> _Task instructions_:
Rewrite the data starting at the line that contains "is (1366, 768)." and ending at the line that contains "tab-title: localhost / 127.0.0.1 | phpMyAdmin is", with "screenshot" changed to "image" and everything else left as it is. Give only those lines, and leave the pictures out.

> _Dataset records_:
○ ○ ○

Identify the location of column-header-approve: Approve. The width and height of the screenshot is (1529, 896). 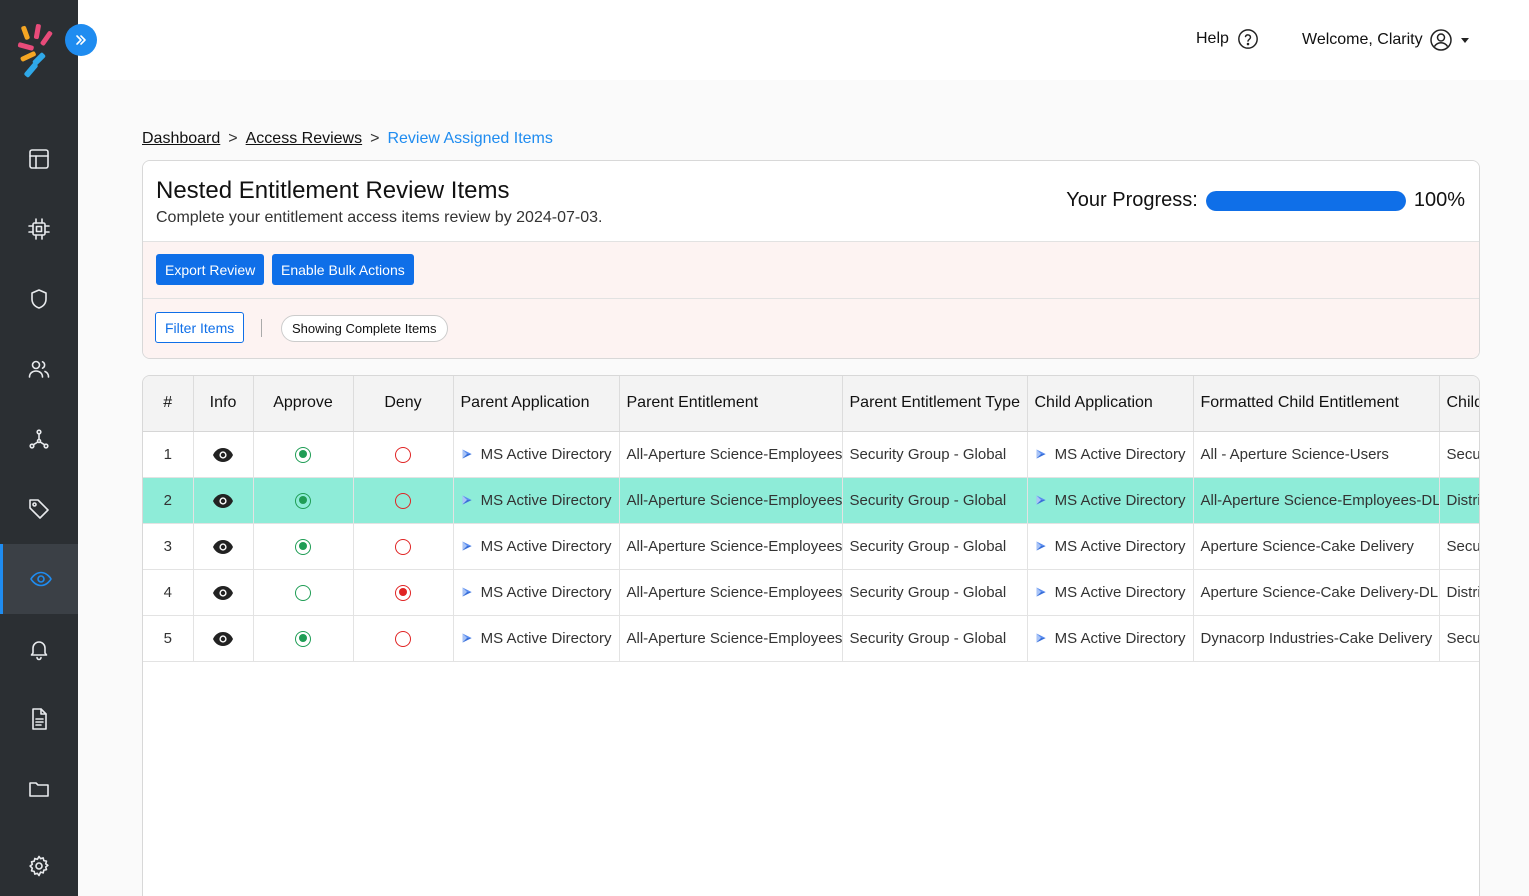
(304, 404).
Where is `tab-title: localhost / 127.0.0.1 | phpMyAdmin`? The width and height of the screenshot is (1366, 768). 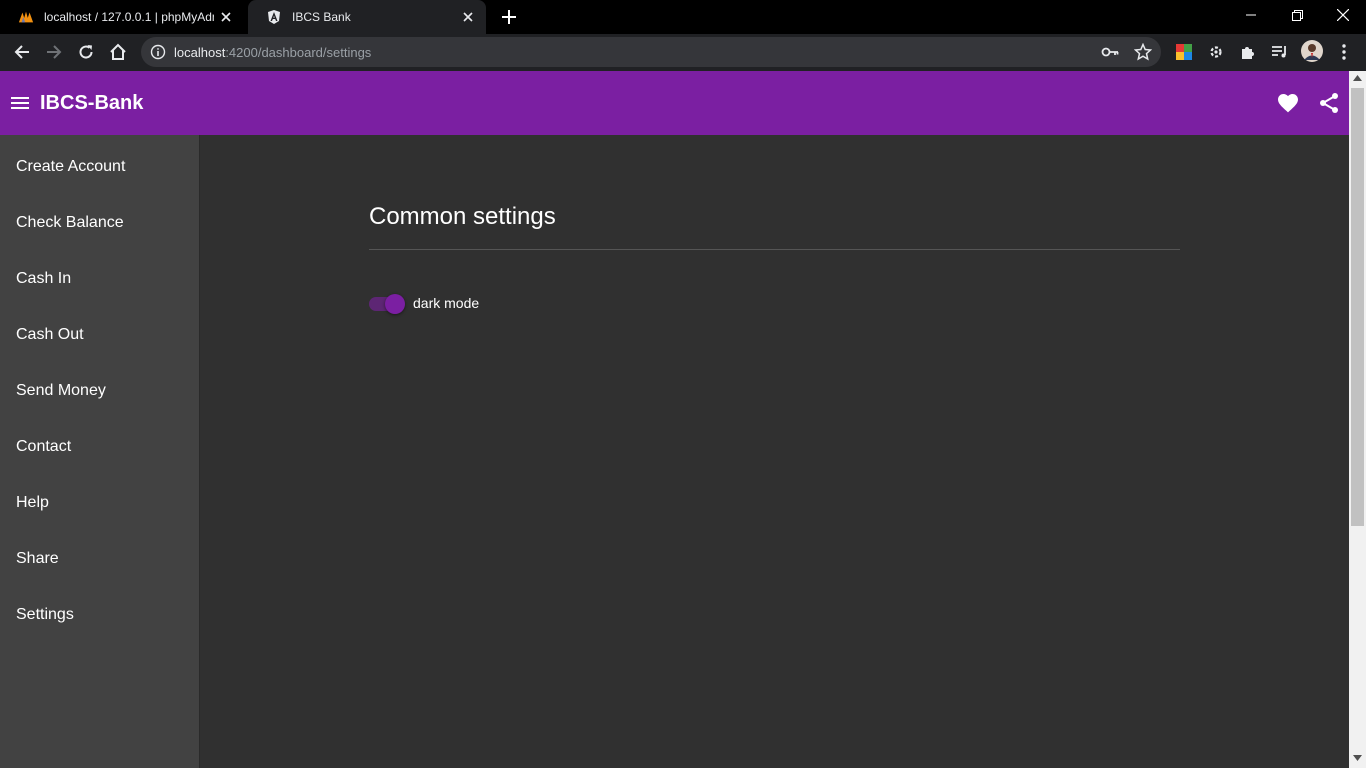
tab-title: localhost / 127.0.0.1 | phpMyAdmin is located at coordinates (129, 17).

○ ○ ○

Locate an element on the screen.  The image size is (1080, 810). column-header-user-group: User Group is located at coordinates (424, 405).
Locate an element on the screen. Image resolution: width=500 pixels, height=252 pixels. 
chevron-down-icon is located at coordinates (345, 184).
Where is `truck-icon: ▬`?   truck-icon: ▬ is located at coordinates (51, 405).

○ ○ ○

> _Solution_:
Where is `tab-title: localhost / 127.0.0.1 | phpMyAdmin`? The width and height of the image is (1366, 768). 
tab-title: localhost / 127.0.0.1 | phpMyAdmin is located at coordinates (129, 17).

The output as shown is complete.